- Problem requirements -
From the records that follow, copy every line in which "computer" appears.

======== Data supplied

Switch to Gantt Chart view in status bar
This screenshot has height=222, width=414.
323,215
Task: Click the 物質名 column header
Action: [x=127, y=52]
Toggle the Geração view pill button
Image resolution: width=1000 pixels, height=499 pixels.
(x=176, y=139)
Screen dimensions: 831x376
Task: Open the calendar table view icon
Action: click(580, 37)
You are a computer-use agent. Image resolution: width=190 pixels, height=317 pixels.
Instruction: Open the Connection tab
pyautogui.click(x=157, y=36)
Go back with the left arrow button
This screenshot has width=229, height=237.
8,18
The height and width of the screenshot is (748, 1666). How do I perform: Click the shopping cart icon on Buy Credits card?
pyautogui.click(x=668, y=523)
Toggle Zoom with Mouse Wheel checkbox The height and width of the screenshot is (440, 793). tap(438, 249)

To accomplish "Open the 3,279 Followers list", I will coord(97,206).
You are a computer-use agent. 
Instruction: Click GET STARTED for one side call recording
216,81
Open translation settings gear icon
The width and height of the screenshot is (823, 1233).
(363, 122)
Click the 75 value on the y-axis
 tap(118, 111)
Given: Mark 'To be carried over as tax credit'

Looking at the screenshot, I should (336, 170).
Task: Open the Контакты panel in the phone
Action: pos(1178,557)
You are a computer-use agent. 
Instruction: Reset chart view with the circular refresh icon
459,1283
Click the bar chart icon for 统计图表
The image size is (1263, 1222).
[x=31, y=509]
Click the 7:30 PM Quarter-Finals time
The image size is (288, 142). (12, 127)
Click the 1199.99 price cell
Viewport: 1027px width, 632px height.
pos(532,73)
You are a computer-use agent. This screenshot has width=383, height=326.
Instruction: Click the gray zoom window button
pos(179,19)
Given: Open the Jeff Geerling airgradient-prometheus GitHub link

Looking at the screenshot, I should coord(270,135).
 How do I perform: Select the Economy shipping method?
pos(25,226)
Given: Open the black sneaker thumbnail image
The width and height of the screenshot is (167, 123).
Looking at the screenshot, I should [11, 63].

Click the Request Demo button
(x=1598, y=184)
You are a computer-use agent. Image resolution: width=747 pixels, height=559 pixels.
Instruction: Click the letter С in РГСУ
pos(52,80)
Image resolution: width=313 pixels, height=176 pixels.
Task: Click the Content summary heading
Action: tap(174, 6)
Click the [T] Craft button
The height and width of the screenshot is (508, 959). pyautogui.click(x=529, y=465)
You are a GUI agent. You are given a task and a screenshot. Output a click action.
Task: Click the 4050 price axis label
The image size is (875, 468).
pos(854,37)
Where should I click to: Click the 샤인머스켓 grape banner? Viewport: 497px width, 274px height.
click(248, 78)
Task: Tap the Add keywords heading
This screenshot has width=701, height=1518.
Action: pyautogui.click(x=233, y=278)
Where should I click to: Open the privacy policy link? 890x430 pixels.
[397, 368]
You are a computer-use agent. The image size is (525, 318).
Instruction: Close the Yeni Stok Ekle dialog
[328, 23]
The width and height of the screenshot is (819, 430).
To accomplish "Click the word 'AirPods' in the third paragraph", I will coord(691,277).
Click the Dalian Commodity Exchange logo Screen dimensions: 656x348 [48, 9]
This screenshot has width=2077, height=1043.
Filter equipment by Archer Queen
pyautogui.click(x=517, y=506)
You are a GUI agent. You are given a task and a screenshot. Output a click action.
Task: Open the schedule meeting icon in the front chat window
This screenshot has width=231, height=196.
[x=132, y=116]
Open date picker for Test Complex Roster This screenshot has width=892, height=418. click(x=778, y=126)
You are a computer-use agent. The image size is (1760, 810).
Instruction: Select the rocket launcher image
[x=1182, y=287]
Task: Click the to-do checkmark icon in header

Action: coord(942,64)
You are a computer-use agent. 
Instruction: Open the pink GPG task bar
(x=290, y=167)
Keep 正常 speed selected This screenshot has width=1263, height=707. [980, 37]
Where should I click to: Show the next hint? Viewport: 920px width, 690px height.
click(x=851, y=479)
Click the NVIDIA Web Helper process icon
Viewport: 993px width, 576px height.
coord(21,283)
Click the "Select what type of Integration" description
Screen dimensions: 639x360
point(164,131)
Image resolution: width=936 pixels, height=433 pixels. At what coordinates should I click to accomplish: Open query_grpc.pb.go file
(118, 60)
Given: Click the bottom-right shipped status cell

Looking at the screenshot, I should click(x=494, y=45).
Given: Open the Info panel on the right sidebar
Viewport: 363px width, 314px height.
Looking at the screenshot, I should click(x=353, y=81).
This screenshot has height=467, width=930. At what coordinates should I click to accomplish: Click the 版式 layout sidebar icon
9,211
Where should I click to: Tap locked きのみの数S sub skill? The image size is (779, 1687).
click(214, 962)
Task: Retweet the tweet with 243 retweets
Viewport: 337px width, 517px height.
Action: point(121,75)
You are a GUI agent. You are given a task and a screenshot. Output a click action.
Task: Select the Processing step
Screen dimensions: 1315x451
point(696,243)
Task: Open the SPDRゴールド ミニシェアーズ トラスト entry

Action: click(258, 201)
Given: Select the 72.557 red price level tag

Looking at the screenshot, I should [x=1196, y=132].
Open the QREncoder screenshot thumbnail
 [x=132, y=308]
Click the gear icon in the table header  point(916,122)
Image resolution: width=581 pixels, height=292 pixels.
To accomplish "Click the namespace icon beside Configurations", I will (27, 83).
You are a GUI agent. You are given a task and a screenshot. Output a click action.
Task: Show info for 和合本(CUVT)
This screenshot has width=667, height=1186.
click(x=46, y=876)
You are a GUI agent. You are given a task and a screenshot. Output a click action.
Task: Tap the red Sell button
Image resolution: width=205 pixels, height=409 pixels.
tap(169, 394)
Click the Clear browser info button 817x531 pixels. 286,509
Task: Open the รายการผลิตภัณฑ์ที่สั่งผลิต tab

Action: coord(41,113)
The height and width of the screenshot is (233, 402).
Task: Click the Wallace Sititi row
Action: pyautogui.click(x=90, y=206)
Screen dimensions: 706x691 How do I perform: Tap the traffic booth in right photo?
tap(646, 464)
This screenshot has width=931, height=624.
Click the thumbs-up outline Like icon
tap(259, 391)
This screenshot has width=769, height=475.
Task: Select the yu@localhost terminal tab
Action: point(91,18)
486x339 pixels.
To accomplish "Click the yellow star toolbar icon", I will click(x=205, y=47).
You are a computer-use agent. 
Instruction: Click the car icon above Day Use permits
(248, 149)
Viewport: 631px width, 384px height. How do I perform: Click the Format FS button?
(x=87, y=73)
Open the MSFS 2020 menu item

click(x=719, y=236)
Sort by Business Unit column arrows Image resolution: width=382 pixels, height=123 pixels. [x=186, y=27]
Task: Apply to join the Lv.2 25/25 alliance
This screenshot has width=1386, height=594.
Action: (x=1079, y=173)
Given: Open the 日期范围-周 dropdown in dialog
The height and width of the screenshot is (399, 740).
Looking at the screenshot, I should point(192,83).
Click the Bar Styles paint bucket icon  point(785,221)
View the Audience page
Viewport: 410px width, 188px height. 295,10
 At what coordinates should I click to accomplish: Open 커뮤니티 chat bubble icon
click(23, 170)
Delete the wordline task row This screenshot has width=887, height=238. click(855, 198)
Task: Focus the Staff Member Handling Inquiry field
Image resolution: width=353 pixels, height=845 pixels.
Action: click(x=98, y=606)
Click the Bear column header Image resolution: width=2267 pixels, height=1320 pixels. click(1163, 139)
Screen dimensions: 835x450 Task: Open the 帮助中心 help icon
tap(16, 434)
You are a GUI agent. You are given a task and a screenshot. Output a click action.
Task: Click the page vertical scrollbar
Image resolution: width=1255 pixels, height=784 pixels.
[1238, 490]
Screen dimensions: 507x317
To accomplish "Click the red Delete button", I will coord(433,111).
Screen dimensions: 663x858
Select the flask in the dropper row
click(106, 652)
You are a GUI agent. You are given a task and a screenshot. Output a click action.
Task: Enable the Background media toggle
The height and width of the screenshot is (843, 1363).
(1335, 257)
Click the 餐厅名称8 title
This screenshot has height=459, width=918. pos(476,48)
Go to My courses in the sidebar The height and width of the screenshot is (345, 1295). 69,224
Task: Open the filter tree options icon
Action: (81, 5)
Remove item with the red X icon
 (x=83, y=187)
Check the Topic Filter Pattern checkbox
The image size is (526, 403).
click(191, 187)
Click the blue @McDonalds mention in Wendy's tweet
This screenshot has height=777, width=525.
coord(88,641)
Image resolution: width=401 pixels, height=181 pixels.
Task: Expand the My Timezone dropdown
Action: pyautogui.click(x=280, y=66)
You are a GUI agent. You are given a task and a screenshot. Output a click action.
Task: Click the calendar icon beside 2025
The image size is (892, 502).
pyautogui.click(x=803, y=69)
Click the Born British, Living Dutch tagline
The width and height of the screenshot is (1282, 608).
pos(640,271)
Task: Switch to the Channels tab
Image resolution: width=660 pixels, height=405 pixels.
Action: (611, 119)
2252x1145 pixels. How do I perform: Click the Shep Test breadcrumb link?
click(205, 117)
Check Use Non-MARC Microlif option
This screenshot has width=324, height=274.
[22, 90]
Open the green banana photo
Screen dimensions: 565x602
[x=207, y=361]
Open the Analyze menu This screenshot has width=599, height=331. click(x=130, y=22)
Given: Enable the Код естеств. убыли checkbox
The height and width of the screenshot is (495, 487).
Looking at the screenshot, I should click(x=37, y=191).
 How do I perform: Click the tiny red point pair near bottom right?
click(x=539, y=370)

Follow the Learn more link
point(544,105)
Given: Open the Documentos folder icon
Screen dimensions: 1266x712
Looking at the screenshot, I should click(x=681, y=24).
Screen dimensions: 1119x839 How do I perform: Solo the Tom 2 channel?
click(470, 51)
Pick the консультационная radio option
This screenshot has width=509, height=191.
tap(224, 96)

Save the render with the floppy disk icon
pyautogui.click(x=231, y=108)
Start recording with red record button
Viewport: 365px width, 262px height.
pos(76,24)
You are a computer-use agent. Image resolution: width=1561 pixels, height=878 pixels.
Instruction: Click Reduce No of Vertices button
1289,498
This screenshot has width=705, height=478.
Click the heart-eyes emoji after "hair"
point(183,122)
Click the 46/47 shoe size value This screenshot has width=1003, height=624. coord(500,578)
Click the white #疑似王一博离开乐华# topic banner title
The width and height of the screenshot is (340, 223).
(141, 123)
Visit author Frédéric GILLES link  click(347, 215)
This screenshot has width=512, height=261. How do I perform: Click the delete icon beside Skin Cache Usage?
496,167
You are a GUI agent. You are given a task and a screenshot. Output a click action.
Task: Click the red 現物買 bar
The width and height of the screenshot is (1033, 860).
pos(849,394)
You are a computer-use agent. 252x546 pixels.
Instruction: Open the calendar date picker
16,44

================

- The completed task -
You are a computer-use agent. Image resolution: width=190 pixels, height=317 pixels.
You are a computer-use agent. 
You are a computer-use agent. 
You are a computer-use agent. This screenshot has width=383, height=326.
You are a computer-use agent. Image resolution: width=747 pixels, height=559 pixels.
You are a computer-use agent. The image size is (525, 318).
You are a computer-use agent. The image size is (1760, 810).
You are a computer-use agent. 
You are a computer-use agent. 
You are a computer-use agent. Image resolution: width=1561 pixels, height=878 pixels.
You are a computer-use agent. 252x546 pixels.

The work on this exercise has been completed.